Alexei lights fireworks in White Sox win
Sixth-inning homer pulls Chicago within game in AL Central
ARLINGTON -- The tale of woe concerning the White Sox struggles in April and May has already been told far too many times for the South Siders' liking.
Instead of giving in when they were nine games under .500 and 9 1/2 games out of first place in the American League Central -- as recently as June 8 -- the White Sox did something to correct their vast problems.
An 18-5 correction over the past 23 games, to be exact, following Chicago's 5-3 victory over Texas (48-33) before 45,020 Sunday night at Rangers Ballpark in Arlington. The win gave the White Sox (42-38) a 3-3 record on the road trip that started in Kansas City and produced their first positive series decision in Arlington since June 12-15, 2006.
Those numbers stand as virtually meaningless compared to the most important piece of information. The two-run victory, coupled with Minnesota's loss to Tampa Bay and Detroit's loss to Cliff Lee and Seattle, leaves the White Sox just one game behind the Twins (44-38) and Tigers (43-37) at the top of the division, the closest Ozzie Guillen's crew has been to first place since sitting a half-game out on April 7.
"It's big," said White Sox starter Mark Buehrle, who improved to 4-1 in his past five starts thanks to Sunday's effort. "Obviously, we've been battling. Minnesota has not been playing good. Detroit is back and forth. To get that close from where we were at three weeks ago, it's a huge step for us."
"We are very excited just being one game out," said White Sox shortstop Alexei Ramirez. "We are very excited to be where we are."
Ramirez gave Buehrle (7-7) the biggest piece of support via his two-run blast, culminating a three-run rally off of Texas starter Scott Feldman (5-8) in the sixth inning. The Rangers had grabbed a 3-2 lead entering the frame behind home runs from Josh Hamilton and Julio Borbon, but Paul Konerko began the comeback with a double to left and scored when Carlos Quentin doubled to right on the next pitch.
Mark Kotsay's grounder moved Quentin to third, where he stayed when Michael Young robbed A.J. Pierzynski of extra bases on a grounder down the line. But Ramirez came through on a 1-0 offering with home run No. 7 -- his first in 21 games.
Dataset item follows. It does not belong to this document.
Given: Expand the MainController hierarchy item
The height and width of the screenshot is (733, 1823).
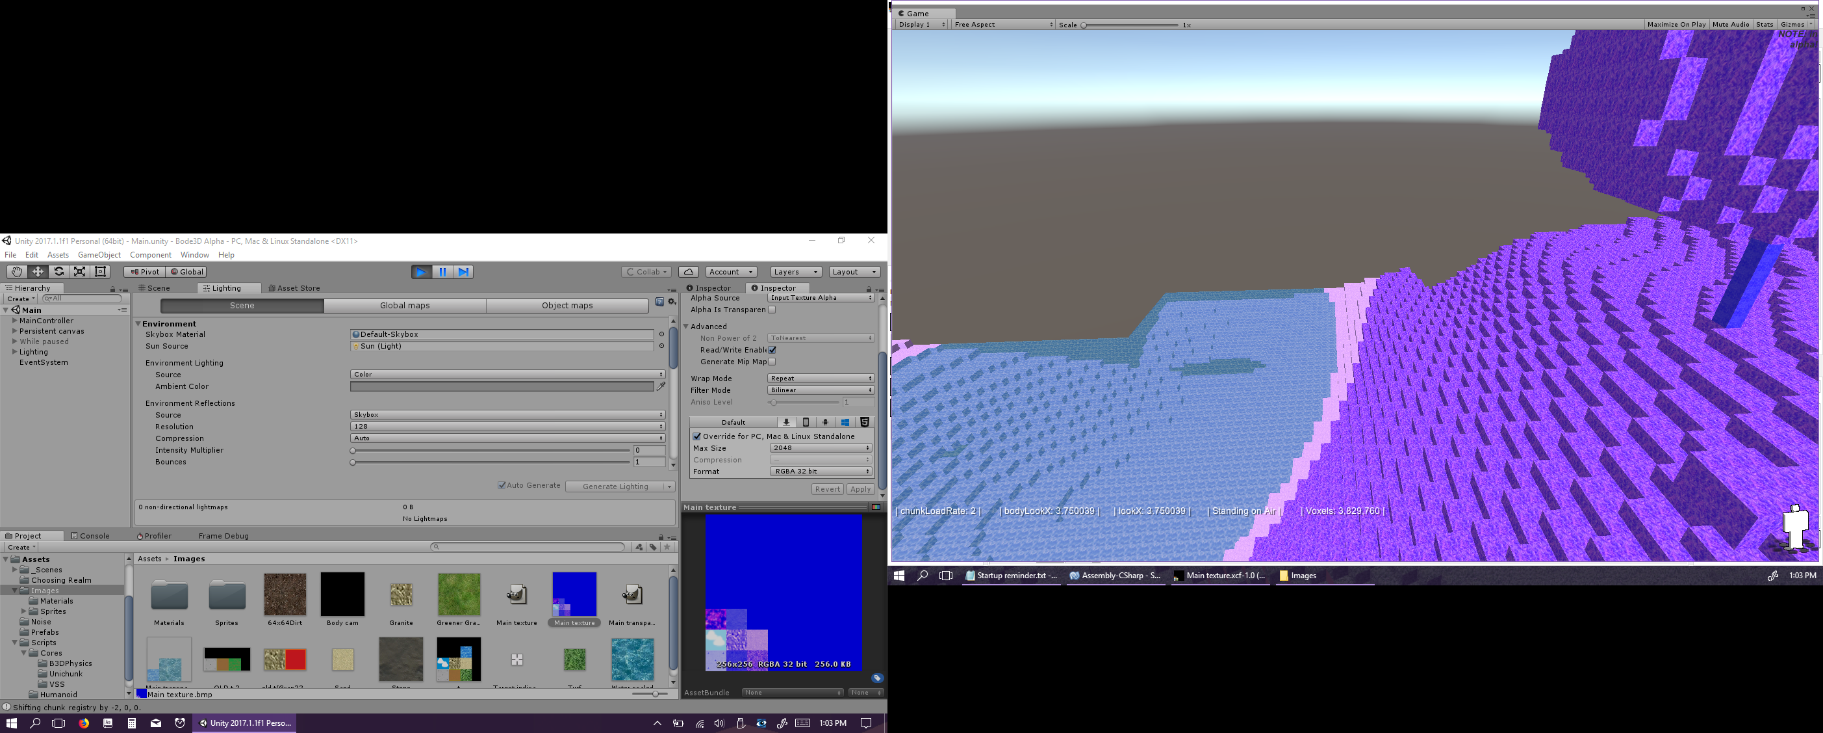Looking at the screenshot, I should (14, 321).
"That home run he hit, I was trying to go sinker down and away and it just kind of came back over the plate," Feldman said. "It sort of just went right into his swing and he was able to hit it out.
"Our guys gave me the lead two different times, and I let them right back in the game both times. With Buehrle throwing the way he was throwing over there, you can't do that. It pretty much sums it up."
Dayan Viciedo erased a 2-1 deficit in the fifth with a run-scoring grounder to shortstop Elvis Andrus. Viciedo was in the game because starting third baseman Omar Vizquel exited in the third after being hit on the inside of his left knee by a Feldman pitch.
Vizquel was helped off the field by Ozzie Guillen and White Sox head athletic trainer Herm Schneider. Guillen figures Vizquel will miss a couple of games, although X-rays were negative.
Buehrle gave up just the three runs over seven innings without walking or striking out a Rangers hitter, posting the first start of seven innings or more with no walks or strikeouts in the Majors this season. He probably lasted an extra inning by cruising through Ian Kinsler, Vladimir Guerrero and Hamilton on six pitches in the sixth inning after the White Sox claimed their two-run advantage.
"Any time you score, your main goal is to go out and hold them and get the offense back in there," said Buehrle, who yielded five hits over 93 pitches. "There's not an easy out in this lineup. The bottom three guys are probably their worst three hitters, and they are all hitting pretty good."
"Our starting pitching was very good, and I was pretty impressed," Guillen said. "To come down here and pitch and have the games like we did the last three games, it was outstanding pitching. This ballclub, you can't relax or pick anyone to pitch, because everyone out there swings the bats very, very good."
J.J. Putz worked a perfect eighth for his 19th consecutive scoreless appearance, and first-time All-Star Matt Thornton pitched around a leadoff walk to Kinsler for his fifth save. Guillen went to Thornton once again because he wanted to stay away from closer Bobby Jenks in this series. Jenks has not thrown since June 24, as he was attending to a family illness.
Thornton fanned Nelson Cruz looking for the final out, sending the White Sox back to Chicago with a positive feeling after handling a team tied with Boston for the AL's highest home win total. Looking at the White Sox at the start of June, it would have been hard to imagine this group anywhere close to first place.
More work needs to be done before the All-Star break, with four games against the Angels and three against the Royals. But it's a much better outlook to go to work with a one-game deficit, especially as opposed to close to double digits.
"A couple of months ago, a couple of weeks ago, it was like we don't know what to do with this ballclub," Guillen said. "A lot of people lost faith, and this ballclub proved a lot of people wrong."
Scott Merkin is a reporter for MLB.com. This story was not subject to the approval of Major League Baseball or its clubs.